Deprem bilimciler, sismik aktiviteleri ölçen istasyonlardan sıradışı bir sinyal geldiğini tespit ettiler. 2023 Eylül’den Kuzey kutbundan, güney kutbuna kadar dünya çapından heryerde gözlenen sinyalin sonunda nerden geldiği tespit edildi. Dev buzulun kopması sonucu oluşan sismik aktivite ve sonrasında gelen mega tsunami sıradışı bir olaya neden oldu.
Daha önceki zengin frekanslı tipik deprem sinyallerinin aksine, tek frekanslı monoton bir titreşim sinyali alınıyordu. İşin en tuhaf yanı da sinyalin 9 gün boyunca devam etmesiydi.
İlk zamanlar USO(tanımlanamayan sismik cisim) olarak tanımlanan aktivite, sonunda Grönland’ın uzak karası Dickson Fiyortu’na kadar izlenerek bulundu.
Olimpik büyüklükte 10.000 yüzme havuzunu doldurmaya yetecek kadar şaşırtıcı hacimde kaya ve buz fiyortun içine dalarak 200 metre yüksekliğinde bir mega tsunamiyi ve seiche(zaihe) olarak bilinen bir fenomeni tetikledi: buzlu fiyortta dokuz gün boyunca yaklaşık 10.000 kez ileri geri kaymaya devam eden bir dalga.
Tsunamiyi bir bağlama oturtmak gerekirse, 200 metrelik bu dalga Londra’daki Big Ben kulesinin iki katı yüksekliğindeydi ve 2004 yılında Endonezya’da (Boxing Day tsunamisi) ya da 2011 yılında Japonya’da (Fukushima nükleer santralini vuran tsunami) meydana gelen devasa denizaltı depremlerinden sonra kaydedilenlerden çok daha yüksekti.
Bu belki de 1980’den bu yana Dünya’nın herhangi bir yerindeki en yüksek dalgaydı.
Science dergisinde yayımlanan keşfimiz , 15 ülkedeki 40 kurumdan 66 bilim insanının işbirliğine dayanıyor.
Tıpkı bir uçak kazası soruşturmasında olduğu gibi, bu gizemin çözülmesi için sismik veri hazinesinden uydu görüntülerine, fiyort içi su seviyesi monitörlerinden tsunami dalgasının nasıl geliştiğine dair detaylı simülasyonlara kadar pek çok farklı kanıtın bir araya getirilmesi gerekti.
Tüm bunlar, çöküşten onlarca yıl öncesinden saniyeler öncesine kadar uzanan korkunç, basamaklı bir olaylar zincirinin altını çizmiştir. Heyelan çok dik bir buzuldan aşağıya doğru dar bir vadide ilerlemiş, ardından dar ve sınırlı bir fiyorda düşmüştür.

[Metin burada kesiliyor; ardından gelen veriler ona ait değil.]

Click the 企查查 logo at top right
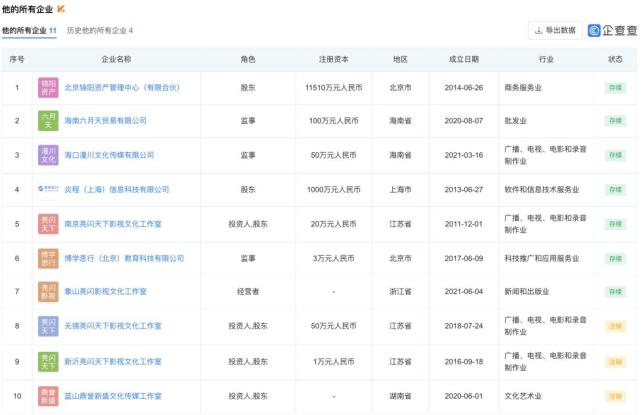[611, 31]
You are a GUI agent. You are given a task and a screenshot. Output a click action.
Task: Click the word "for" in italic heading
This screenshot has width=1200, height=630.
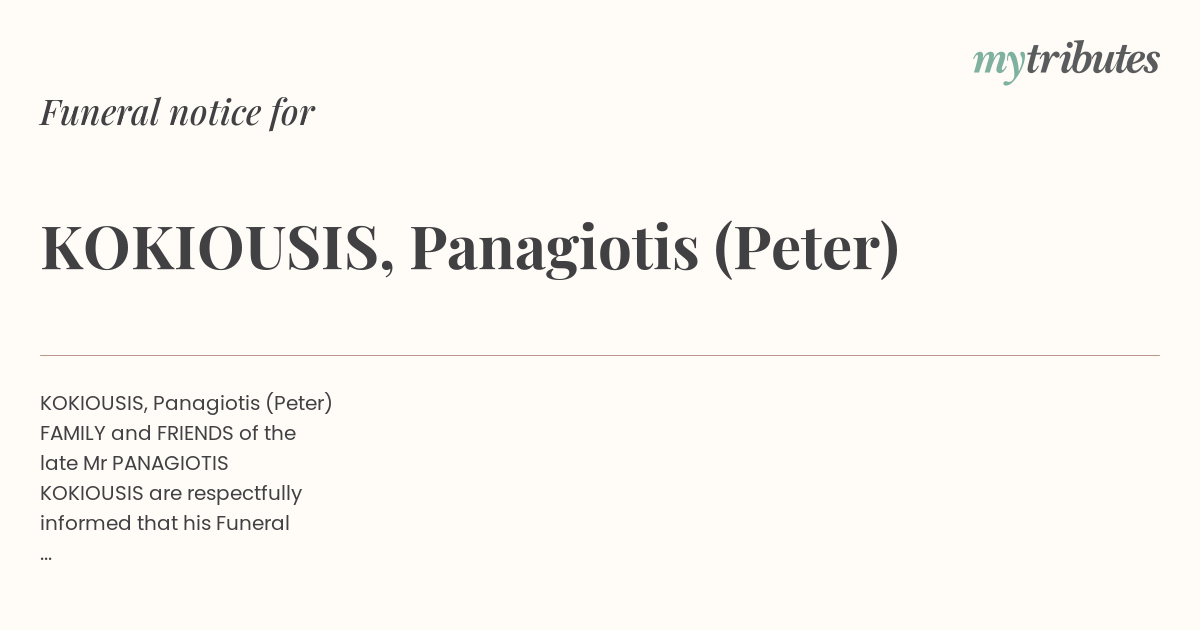click(292, 113)
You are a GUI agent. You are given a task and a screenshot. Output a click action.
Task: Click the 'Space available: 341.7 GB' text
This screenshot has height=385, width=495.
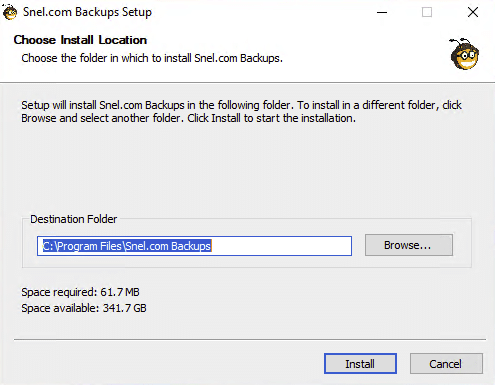(84, 308)
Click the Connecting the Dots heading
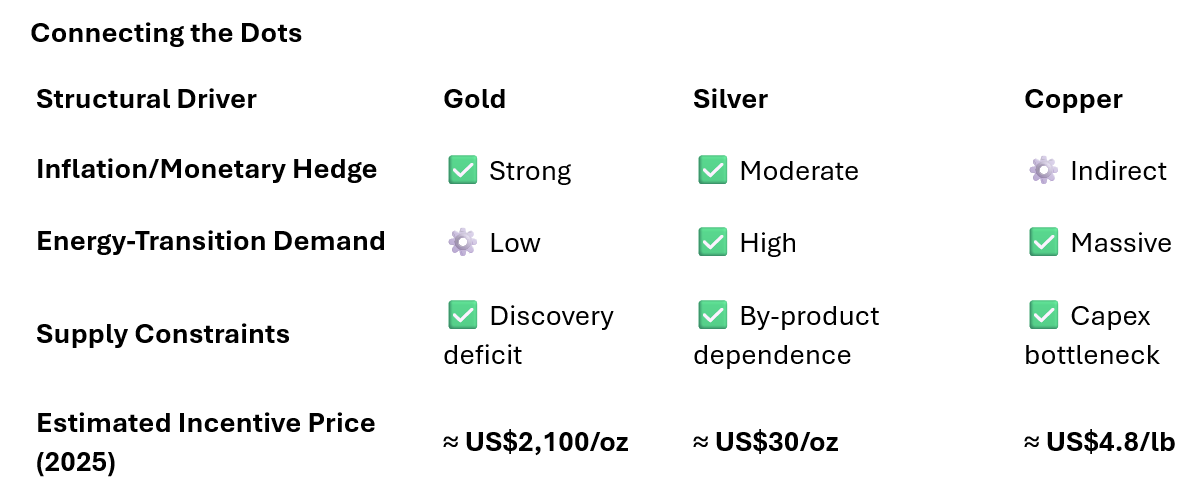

Nihayetinde onlarca yıl süren küresel ısınma buzulu birkaç on metre inceltmiş, bu da üzerinde yükselen dağın artık dayanamayacağı anlamına gelmiştir.
Tsunami’den öncesi ve sonrasında buzul .
Keşfedilmemiş sular
Ancak bu bilimsel mucizenin tuhaflığının ötesinde, bu olay daha derin ve daha rahatsız edici bir gerçeğin altını çiziyor: iklim değişikliği gezegenimizi ve bilimsel yöntemlerimizi henüz anlamaya başladığımız şekillerde yeniden şekillendiriyor.
Bu, keşfedilmemiş sularda gezindiğimizin keskin bir hatırlatıcısıdır. Sadece bir yıl önce, bir deniz fırtınasının dokuz gün boyunca devam edebileceği fikri saçma bulunarak reddedilirdi.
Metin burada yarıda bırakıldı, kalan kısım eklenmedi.